Exercise requirements –
Convert the data from the line with "Open the new chat compose icon" to the line with "Action: [x=979, y=110]", inclusive, into a JSON list of strings with one string per line and blank lines omitted. Leave the pictures out.

# START OF Records

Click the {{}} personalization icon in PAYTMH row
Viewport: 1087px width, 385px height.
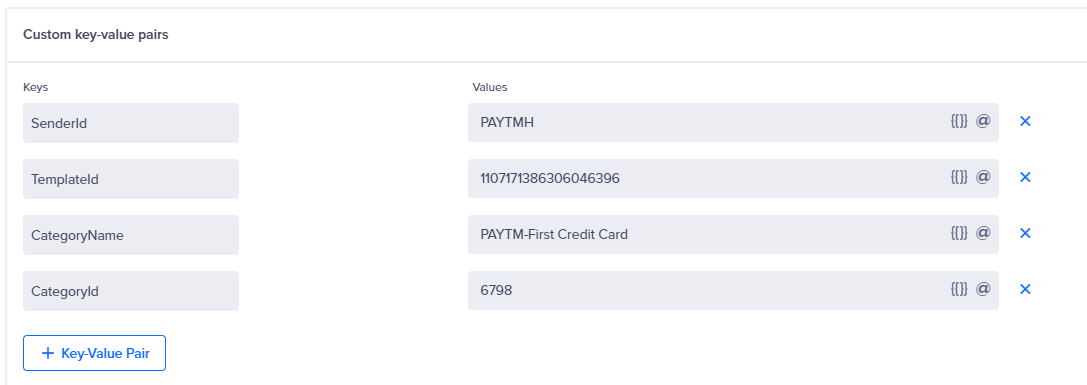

# END OF Records
# START OF Records

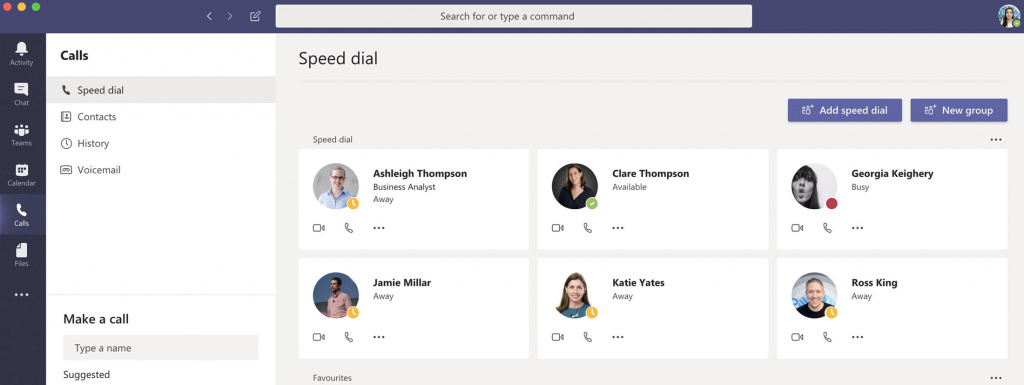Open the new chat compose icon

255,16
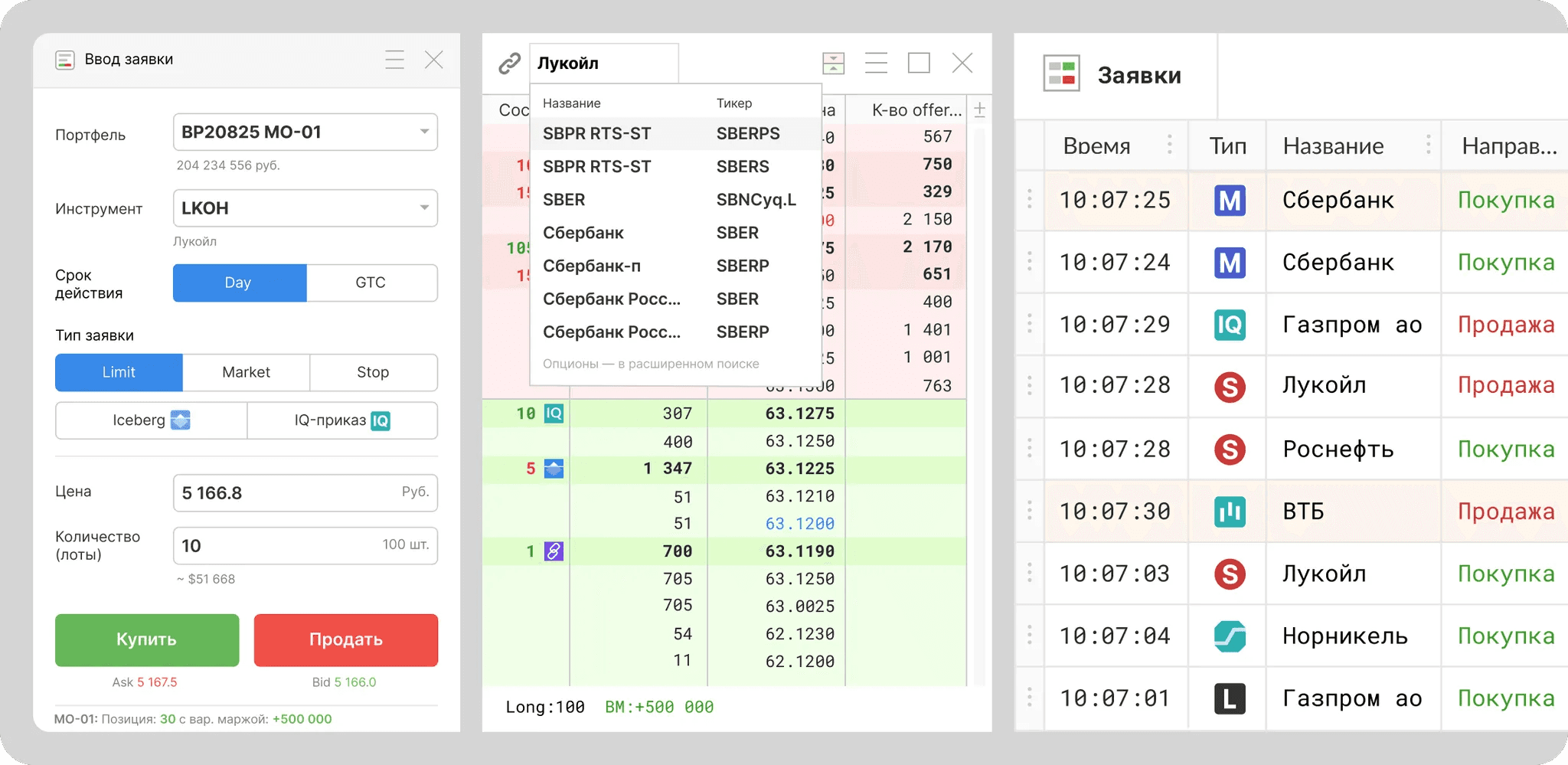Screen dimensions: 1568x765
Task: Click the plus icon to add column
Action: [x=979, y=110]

# END OF Records

Response –
[
  "Open the new chat compose icon",
  "255,16",
  "Screen dimensions: 1568x765",
  "Task: Click the plus icon to add column",
  "Action: [x=979, y=110]"
]